[What you need to do]: Each record must be output exactly and in full.

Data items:
· · ·

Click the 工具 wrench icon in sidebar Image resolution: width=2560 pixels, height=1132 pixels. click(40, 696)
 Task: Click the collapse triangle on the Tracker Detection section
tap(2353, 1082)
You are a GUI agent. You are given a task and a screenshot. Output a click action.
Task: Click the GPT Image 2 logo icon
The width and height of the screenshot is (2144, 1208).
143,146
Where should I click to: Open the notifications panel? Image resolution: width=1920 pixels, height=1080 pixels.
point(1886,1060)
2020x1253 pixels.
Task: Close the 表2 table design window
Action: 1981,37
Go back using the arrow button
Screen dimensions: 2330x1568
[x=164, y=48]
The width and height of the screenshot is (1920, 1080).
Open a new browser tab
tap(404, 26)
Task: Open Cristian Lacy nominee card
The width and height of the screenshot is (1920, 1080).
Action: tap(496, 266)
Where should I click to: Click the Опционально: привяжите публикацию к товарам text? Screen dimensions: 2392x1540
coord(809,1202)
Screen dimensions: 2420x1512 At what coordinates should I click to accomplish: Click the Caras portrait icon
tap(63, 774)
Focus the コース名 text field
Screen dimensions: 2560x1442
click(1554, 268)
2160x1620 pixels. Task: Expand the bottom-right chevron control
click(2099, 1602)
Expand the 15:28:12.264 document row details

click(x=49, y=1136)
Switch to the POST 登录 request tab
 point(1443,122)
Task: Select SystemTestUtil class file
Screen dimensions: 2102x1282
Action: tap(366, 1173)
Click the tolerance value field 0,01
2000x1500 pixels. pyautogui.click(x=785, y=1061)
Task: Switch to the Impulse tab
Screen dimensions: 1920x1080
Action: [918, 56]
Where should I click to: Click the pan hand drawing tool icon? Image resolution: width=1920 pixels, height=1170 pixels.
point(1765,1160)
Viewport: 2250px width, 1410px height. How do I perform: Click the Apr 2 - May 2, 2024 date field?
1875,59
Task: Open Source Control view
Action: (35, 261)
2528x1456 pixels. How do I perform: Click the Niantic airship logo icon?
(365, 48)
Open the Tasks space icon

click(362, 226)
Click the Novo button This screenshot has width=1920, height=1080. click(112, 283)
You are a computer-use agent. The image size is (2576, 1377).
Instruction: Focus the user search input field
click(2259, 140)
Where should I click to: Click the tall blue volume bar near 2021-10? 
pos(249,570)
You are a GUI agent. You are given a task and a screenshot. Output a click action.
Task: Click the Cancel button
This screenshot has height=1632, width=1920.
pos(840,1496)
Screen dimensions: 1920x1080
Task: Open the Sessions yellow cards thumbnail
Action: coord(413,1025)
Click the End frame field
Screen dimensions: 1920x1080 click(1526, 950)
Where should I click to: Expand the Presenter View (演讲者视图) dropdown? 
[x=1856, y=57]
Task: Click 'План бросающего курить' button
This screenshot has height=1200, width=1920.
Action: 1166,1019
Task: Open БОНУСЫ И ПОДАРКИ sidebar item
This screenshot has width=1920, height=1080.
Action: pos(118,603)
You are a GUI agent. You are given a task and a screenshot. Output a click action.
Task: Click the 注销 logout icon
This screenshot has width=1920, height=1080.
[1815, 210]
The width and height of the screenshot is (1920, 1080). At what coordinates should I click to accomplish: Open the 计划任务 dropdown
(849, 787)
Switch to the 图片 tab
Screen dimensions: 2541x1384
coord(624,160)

· · ·

[Reply to the task]:
Click the 工具 wrench icon in sidebar Image resolution: width=2560 pixels, height=1132 pixels. click(40, 696)
 Task: Click the collapse triangle on the Tracker Detection section
tap(2353, 1082)
You are a GUI agent. You are given a task and a screenshot. Output a click action.
Task: Click the GPT Image 2 logo icon
The width and height of the screenshot is (2144, 1208).
143,146
Where should I click to: Open the notifications panel? Image resolution: width=1920 pixels, height=1080 pixels.
point(1886,1060)
2020x1253 pixels.
Task: Close the 表2 table design window
Action: 1981,37
Go back using the arrow button
Screen dimensions: 2330x1568
[x=164, y=48]
The width and height of the screenshot is (1920, 1080).
Open a new browser tab
tap(404, 26)
Task: Open Cristian Lacy nominee card
The width and height of the screenshot is (1920, 1080).
Action: tap(496, 266)
Where should I click to: Click the Опционально: привяжите публикацию к товарам text? Screen dimensions: 2392x1540
coord(809,1202)
Screen dimensions: 2420x1512 At what coordinates should I click to accomplish: Click the Caras portrait icon
tap(63, 774)
Focus the コース名 text field
Screen dimensions: 2560x1442
click(1554, 268)
2160x1620 pixels. Task: Expand the bottom-right chevron control
click(2099, 1602)
Expand the 15:28:12.264 document row details

click(x=49, y=1136)
Switch to the POST 登录 request tab
 point(1443,122)
Task: Select SystemTestUtil class file
Screen dimensions: 2102x1282
Action: tap(366, 1173)
Click the tolerance value field 0,01
2000x1500 pixels. pyautogui.click(x=785, y=1061)
Task: Switch to the Impulse tab
Screen dimensions: 1920x1080
Action: [918, 56]
Where should I click to: Click the pan hand drawing tool icon? Image resolution: width=1920 pixels, height=1170 pixels.
point(1765,1160)
Viewport: 2250px width, 1410px height. How do I perform: Click the Apr 2 - May 2, 2024 date field?
1875,59
Task: Open Source Control view
Action: (35, 261)
2528x1456 pixels. How do I perform: Click the Niantic airship logo icon?
(365, 48)
Open the Tasks space icon

click(362, 226)
Click the Novo button This screenshot has width=1920, height=1080. click(112, 283)
You are a computer-use agent. The image size is (2576, 1377).
Instruction: Focus the user search input field
click(2259, 140)
Where should I click to: Click the tall blue volume bar near 2021-10? 
pos(249,570)
You are a GUI agent. You are given a task and a screenshot. Output a click action.
Task: Click the Cancel button
This screenshot has height=1632, width=1920.
pos(840,1496)
Screen dimensions: 1920x1080
Task: Open the Sessions yellow cards thumbnail
Action: coord(413,1025)
Click the End frame field
Screen dimensions: 1920x1080 click(1526, 950)
Where should I click to: Expand the Presenter View (演讲者视图) dropdown? 
[x=1856, y=57]
Task: Click 'План бросающего курить' button
This screenshot has height=1200, width=1920.
Action: 1166,1019
Task: Open БОНУСЫ И ПОДАРКИ sidebar item
This screenshot has width=1920, height=1080.
Action: pos(118,603)
You are a GUI agent. You are given a task and a screenshot. Output a click action.
Task: Click the 注销 logout icon
This screenshot has width=1920, height=1080.
[1815, 210]
The width and height of the screenshot is (1920, 1080). At what coordinates should I click to accomplish: Open the 计划任务 dropdown
(849, 787)
Switch to the 图片 tab
Screen dimensions: 2541x1384
coord(624,160)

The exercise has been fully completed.